[Start of section]
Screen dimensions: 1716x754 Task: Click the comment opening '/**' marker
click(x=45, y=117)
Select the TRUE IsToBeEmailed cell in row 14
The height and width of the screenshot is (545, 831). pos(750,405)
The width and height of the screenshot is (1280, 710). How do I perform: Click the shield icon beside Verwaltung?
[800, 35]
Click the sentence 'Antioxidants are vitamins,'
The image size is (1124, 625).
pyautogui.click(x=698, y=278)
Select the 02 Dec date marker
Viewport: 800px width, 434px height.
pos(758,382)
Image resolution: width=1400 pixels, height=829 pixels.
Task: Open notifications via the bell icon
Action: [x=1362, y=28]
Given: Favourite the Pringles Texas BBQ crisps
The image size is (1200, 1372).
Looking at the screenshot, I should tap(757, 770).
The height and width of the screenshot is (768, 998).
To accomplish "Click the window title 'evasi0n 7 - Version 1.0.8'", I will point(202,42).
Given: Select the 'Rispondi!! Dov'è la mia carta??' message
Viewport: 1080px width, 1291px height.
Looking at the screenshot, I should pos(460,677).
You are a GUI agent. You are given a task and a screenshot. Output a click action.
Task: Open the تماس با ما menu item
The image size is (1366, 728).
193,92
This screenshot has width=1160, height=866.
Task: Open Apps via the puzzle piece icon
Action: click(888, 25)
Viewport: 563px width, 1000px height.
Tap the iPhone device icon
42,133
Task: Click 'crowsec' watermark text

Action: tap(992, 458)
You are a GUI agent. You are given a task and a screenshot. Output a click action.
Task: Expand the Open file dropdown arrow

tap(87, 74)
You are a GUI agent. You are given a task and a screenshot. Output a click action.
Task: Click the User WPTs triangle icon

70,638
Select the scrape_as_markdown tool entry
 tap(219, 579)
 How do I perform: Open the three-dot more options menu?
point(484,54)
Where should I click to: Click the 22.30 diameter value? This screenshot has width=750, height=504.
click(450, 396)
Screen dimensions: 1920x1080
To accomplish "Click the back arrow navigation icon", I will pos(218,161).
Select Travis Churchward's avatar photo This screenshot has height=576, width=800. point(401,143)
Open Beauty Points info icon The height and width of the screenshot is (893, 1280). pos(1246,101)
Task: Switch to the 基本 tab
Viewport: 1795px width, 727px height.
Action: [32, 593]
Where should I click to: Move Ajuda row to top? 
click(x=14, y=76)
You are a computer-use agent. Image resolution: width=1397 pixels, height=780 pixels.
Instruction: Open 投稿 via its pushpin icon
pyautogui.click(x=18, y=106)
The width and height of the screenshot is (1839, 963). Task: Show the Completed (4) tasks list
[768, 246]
[End of section]
*Assignment:*
Your answer should be the data above, retyped in full and unaltered.

*Exercise solution:*
Screen dimensions: 1716x754 Task: Click the comment opening '/**' marker
click(x=45, y=117)
Select the TRUE IsToBeEmailed cell in row 14
The height and width of the screenshot is (545, 831). pos(750,405)
The width and height of the screenshot is (1280, 710). How do I perform: Click the shield icon beside Verwaltung?
[800, 35]
Click the sentence 'Antioxidants are vitamins,'
The image size is (1124, 625).
pyautogui.click(x=698, y=278)
Select the 02 Dec date marker
Viewport: 800px width, 434px height.
pos(758,382)
Image resolution: width=1400 pixels, height=829 pixels.
Task: Open notifications via the bell icon
Action: [x=1362, y=28]
Given: Favourite the Pringles Texas BBQ crisps
The image size is (1200, 1372).
Looking at the screenshot, I should tap(757, 770).
The height and width of the screenshot is (768, 998).
To accomplish "Click the window title 'evasi0n 7 - Version 1.0.8'", I will point(202,42).
Given: Select the 'Rispondi!! Dov'è la mia carta??' message
Viewport: 1080px width, 1291px height.
Looking at the screenshot, I should pos(460,677).
You are a GUI agent. You are given a task and a screenshot. Output a click action.
Task: Open the تماس با ما menu item
The image size is (1366, 728).
193,92
This screenshot has width=1160, height=866.
Task: Open Apps via the puzzle piece icon
Action: click(888, 25)
Viewport: 563px width, 1000px height.
Tap the iPhone device icon
42,133
Task: Click 'crowsec' watermark text

Action: tap(992, 458)
You are a GUI agent. You are given a task and a screenshot. Output a click action.
Task: Expand the Open file dropdown arrow

tap(87, 74)
You are a GUI agent. You are given a task and a screenshot. Output a click action.
Task: Click the User WPTs triangle icon

70,638
Select the scrape_as_markdown tool entry
 tap(219, 579)
 How do I perform: Open the three-dot more options menu?
point(484,54)
Where should I click to: Click the 22.30 diameter value? This screenshot has width=750, height=504.
click(450, 396)
Screen dimensions: 1920x1080
To accomplish "Click the back arrow navigation icon", I will pos(218,161).
Select Travis Churchward's avatar photo This screenshot has height=576, width=800. point(401,143)
Open Beauty Points info icon The height and width of the screenshot is (893, 1280). pos(1246,101)
Task: Switch to the 基本 tab
Viewport: 1795px width, 727px height.
Action: [32, 593]
Where should I click to: Move Ajuda row to top? 
click(x=14, y=76)
You are a computer-use agent. Image resolution: width=1397 pixels, height=780 pixels.
Instruction: Open 投稿 via its pushpin icon
pyautogui.click(x=18, y=106)
The width and height of the screenshot is (1839, 963). Task: Show the Completed (4) tasks list
[768, 246]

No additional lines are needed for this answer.